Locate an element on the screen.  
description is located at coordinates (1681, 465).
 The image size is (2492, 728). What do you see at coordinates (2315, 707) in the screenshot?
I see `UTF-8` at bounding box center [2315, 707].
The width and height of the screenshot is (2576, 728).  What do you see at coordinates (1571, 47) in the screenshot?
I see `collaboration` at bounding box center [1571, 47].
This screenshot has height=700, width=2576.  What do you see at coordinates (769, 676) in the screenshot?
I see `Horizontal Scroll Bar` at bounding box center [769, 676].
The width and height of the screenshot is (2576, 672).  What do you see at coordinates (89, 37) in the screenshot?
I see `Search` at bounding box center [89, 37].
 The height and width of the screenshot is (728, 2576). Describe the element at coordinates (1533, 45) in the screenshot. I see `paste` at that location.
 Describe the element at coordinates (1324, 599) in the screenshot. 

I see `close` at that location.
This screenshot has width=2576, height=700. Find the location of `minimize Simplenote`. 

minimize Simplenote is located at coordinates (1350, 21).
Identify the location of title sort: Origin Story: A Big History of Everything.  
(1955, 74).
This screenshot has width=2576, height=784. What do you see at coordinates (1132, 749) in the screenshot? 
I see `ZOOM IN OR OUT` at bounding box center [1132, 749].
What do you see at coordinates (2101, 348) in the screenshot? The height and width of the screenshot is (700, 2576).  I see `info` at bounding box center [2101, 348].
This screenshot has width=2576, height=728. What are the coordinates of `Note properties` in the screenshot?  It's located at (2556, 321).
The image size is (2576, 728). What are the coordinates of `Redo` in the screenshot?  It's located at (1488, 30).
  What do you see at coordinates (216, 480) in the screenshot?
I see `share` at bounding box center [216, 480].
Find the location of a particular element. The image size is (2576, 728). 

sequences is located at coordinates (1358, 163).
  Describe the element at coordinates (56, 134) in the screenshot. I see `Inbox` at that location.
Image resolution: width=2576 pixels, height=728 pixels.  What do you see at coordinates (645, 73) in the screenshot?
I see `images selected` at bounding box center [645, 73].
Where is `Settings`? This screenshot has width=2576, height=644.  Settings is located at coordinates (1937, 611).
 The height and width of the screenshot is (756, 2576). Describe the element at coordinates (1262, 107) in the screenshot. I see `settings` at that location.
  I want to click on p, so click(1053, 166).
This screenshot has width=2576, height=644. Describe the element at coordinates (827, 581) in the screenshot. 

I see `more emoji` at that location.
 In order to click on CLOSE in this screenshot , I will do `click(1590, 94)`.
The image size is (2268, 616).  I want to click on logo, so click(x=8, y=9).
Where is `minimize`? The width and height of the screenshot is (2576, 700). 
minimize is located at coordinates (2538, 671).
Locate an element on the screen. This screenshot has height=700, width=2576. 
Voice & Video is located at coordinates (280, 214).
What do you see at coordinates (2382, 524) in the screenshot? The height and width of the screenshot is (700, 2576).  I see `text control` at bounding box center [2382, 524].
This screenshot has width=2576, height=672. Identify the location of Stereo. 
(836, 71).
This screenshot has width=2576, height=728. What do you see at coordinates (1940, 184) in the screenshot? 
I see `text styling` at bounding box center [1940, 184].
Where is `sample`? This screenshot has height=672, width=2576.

* _Short exercise_: Convert each line of the items above into a JSON list of strings, one string per line, and leave out the blank lines.

* _Correct answer_:
[
  "Locate an element on the screen.  ",
  "description is located at coordinates (1681, 465).",
  " The image size is (2492, 728). What do you see at coordinates (2315, 707) in the screenshot?",
  "I see `UTF-8` at bounding box center [2315, 707].",
  "The width and height of the screenshot is (2576, 728).  What do you see at coordinates (1571, 47) in the screenshot?",
  "I see `collaboration` at bounding box center [1571, 47].",
  "This screenshot has height=700, width=2576.  What do you see at coordinates (769, 676) in the screenshot?",
  "I see `Horizontal Scroll Bar` at bounding box center [769, 676].",
  "The width and height of the screenshot is (2576, 672).  What do you see at coordinates (89, 37) in the screenshot?",
  "I see `Search` at bounding box center [89, 37].",
  " The height and width of the screenshot is (728, 2576). Describe the element at coordinates (1533, 45) in the screenshot. I see `paste` at that location.",
  " Describe the element at coordinates (1324, 599) in the screenshot. ",
  "I see `close` at that location.",
  "This screenshot has width=2576, height=700. Find the location of `minimize Simplenote`. ",
  "minimize Simplenote is located at coordinates (1350, 21).",
  "Identify the location of title sort: Origin Story: A Big History of Everything.  ",
  "(1955, 74).",
  "This screenshot has width=2576, height=784. What do you see at coordinates (1132, 749) in the screenshot? ",
  "I see `ZOOM IN OR OUT` at bounding box center [1132, 749].",
  "What do you see at coordinates (2101, 348) in the screenshot? The height and width of the screenshot is (700, 2576).  I see `info` at bounding box center [2101, 348].",
  "This screenshot has width=2576, height=728. What are the coordinates of `Note properties` in the screenshot?  It's located at (2556, 321).",
  "The image size is (2576, 728). What are the coordinates of `Redo` in the screenshot?  It's located at (1488, 30).",
  "  What do you see at coordinates (216, 480) in the screenshot?",
  "I see `share` at bounding box center [216, 480].",
  "Find the location of a particular element. The image size is (2576, 728). ",
  "sequences is located at coordinates (1358, 163).",
  "  Describe the element at coordinates (56, 134) in the screenshot. I see `Inbox` at that location.",
  "Image resolution: width=2576 pixels, height=728 pixels.  What do you see at coordinates (645, 73) in the screenshot?",
  "I see `images selected` at bounding box center [645, 73].",
  "Where is `Settings`? This screenshot has width=2576, height=644.  Settings is located at coordinates (1937, 611).",
  " The height and width of the screenshot is (756, 2576). Describe the element at coordinates (1262, 107) in the screenshot. I see `settings` at that location.",
  "  I want to click on p, so click(1053, 166).",
  "This screenshot has width=2576, height=644. Describe the element at coordinates (827, 581) in the screenshot. ",
  "I see `more emoji` at that location.",
  " In order to click on CLOSE in this screenshot , I will do `click(1590, 94)`.",
  "The image size is (2268, 616).  I want to click on logo, so click(x=8, y=9).",
  "Where is `minimize`? The width and height of the screenshot is (2576, 700). ",
  "minimize is located at coordinates (2538, 671).",
  "Locate an element on the screen. This screenshot has height=700, width=2576. ",
  "Voice & Video is located at coordinates (280, 214).",
  "What do you see at coordinates (2382, 524) in the screenshot? The height and width of the screenshot is (700, 2576).  I see `text control` at bounding box center [2382, 524].",
  "This screenshot has width=2576, height=672. Identify the location of Stereo. ",
  "(836, 71).",
  "This screenshot has width=2576, height=728. What do you see at coordinates (1940, 184) in the screenshot? ",
  "I see `text styling` at bounding box center [1940, 184].",
  "Where is `sample`? This screenshot has height=672, width=2576."
]